** WHAT IS BEING ASKED **
Filter these entries so that only lines with the word "sidebar" remain.

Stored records
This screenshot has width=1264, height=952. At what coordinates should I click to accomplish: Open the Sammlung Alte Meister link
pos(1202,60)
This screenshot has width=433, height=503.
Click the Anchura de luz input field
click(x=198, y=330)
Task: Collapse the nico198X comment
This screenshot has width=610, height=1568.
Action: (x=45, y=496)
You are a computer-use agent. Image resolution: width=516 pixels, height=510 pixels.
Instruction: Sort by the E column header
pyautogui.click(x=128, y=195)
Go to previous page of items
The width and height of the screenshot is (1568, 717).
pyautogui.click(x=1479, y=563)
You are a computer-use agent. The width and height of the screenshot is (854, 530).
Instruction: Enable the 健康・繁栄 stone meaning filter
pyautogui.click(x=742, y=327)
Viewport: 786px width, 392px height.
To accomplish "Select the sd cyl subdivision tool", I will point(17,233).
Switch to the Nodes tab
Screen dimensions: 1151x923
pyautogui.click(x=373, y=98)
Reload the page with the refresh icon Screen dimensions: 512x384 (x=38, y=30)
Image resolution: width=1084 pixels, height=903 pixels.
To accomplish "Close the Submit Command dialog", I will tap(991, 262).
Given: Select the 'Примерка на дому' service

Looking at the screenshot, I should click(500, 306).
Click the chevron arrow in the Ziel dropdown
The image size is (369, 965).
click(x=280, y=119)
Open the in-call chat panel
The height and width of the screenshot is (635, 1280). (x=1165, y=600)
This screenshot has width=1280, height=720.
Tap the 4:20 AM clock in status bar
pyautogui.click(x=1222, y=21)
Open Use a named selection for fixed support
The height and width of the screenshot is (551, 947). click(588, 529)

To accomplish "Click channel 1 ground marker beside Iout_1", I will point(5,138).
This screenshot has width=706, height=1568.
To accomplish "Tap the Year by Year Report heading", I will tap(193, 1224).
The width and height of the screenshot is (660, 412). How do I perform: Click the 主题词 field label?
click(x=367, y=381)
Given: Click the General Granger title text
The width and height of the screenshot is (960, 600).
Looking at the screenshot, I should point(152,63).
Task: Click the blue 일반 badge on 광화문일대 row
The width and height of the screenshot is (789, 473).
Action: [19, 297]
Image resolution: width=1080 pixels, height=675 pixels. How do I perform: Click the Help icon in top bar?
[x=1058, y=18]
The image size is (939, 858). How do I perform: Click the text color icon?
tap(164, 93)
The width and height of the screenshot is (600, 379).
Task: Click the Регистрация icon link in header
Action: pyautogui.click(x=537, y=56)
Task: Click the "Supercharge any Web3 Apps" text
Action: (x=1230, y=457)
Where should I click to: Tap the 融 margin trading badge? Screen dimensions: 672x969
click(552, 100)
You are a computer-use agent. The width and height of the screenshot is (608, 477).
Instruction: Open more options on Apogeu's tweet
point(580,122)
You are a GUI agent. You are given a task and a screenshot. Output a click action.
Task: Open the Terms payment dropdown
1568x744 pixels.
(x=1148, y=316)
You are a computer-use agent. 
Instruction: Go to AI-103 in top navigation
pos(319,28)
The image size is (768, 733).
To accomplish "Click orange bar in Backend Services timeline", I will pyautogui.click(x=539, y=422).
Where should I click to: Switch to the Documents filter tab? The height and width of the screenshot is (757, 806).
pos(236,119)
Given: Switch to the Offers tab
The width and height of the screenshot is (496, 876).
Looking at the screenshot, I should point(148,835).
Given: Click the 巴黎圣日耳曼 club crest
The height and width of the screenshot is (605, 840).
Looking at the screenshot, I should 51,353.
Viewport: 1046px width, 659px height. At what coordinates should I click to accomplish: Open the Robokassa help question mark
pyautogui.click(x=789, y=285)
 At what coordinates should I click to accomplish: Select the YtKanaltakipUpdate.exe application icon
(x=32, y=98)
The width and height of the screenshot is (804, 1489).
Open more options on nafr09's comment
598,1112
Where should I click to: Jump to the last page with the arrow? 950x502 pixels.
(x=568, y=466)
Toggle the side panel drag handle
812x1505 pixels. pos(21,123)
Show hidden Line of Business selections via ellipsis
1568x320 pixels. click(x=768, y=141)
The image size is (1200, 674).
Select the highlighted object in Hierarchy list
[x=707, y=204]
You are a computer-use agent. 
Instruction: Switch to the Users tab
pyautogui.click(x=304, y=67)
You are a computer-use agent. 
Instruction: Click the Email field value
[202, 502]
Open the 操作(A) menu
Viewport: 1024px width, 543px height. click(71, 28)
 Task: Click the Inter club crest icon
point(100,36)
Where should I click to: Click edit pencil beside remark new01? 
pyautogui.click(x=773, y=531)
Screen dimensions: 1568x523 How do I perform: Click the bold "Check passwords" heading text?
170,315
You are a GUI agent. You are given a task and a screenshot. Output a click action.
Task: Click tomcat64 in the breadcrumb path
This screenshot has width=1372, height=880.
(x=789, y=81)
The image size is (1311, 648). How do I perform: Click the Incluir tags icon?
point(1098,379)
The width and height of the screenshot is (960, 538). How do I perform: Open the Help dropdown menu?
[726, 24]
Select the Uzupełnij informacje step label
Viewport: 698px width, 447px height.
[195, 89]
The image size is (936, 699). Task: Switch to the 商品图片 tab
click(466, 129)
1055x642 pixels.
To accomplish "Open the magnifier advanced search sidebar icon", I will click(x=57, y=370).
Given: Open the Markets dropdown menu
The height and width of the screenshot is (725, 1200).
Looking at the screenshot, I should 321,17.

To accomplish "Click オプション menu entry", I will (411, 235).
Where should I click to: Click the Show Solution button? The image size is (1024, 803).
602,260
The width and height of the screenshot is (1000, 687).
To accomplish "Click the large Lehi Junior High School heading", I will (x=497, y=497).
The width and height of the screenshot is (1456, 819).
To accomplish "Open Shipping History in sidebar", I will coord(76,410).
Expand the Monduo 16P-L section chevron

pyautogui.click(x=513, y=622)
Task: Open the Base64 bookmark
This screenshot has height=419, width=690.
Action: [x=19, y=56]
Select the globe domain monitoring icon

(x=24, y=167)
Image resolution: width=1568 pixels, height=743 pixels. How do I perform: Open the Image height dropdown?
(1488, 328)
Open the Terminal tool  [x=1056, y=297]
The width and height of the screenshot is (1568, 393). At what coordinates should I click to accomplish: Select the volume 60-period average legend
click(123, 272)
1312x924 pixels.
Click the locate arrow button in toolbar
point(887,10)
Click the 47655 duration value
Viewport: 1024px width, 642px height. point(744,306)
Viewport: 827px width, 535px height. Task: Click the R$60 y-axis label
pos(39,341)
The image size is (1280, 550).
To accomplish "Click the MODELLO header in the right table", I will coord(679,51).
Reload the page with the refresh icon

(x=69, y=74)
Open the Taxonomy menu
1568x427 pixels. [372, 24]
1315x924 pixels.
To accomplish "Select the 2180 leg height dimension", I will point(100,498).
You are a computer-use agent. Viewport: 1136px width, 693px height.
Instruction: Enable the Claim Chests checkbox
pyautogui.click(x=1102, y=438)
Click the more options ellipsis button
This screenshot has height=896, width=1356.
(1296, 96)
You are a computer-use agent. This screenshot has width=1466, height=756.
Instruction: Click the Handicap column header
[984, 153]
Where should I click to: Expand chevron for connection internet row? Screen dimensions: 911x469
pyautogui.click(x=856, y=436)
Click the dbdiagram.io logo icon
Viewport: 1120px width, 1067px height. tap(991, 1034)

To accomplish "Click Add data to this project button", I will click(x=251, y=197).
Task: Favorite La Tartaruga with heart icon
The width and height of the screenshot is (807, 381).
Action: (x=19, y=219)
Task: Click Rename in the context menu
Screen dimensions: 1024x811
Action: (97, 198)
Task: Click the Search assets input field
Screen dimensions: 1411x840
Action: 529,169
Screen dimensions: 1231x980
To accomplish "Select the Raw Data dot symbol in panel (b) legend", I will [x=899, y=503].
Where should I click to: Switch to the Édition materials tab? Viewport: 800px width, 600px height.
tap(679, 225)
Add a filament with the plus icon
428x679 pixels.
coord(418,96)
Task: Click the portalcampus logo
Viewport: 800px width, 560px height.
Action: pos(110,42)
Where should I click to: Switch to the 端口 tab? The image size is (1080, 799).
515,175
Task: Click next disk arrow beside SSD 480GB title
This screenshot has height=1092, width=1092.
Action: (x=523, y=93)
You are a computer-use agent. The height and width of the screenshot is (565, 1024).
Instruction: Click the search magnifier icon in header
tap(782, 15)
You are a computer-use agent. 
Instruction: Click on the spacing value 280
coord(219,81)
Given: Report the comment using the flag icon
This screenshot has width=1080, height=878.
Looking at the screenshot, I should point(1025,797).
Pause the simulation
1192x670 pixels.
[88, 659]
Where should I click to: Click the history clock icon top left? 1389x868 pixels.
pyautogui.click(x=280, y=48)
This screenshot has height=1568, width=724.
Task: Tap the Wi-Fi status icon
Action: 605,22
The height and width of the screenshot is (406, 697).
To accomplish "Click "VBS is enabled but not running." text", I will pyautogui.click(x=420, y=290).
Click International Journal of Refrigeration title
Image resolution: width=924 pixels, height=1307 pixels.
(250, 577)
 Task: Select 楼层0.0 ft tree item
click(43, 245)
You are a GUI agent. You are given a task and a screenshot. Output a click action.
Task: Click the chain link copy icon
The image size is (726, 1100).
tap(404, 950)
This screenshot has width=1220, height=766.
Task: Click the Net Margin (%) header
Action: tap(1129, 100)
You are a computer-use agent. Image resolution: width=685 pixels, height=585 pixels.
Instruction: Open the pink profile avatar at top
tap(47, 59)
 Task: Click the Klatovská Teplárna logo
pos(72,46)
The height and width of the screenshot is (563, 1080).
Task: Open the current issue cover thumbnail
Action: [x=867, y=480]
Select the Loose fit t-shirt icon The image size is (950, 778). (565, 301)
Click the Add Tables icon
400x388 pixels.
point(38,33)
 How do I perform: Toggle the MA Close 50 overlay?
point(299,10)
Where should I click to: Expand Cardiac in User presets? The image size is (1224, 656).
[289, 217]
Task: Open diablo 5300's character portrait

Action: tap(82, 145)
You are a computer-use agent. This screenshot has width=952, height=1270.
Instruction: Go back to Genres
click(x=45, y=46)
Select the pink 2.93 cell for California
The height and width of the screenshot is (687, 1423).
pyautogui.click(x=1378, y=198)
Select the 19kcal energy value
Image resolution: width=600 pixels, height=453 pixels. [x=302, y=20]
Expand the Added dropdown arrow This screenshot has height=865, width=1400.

** RESPONSE FOR THIS EXERCISE **
To accomplish "Open the magnifier advanced search sidebar icon", I will click(x=57, y=370).
To accomplish "Open Shipping History in sidebar", I will coord(76,410).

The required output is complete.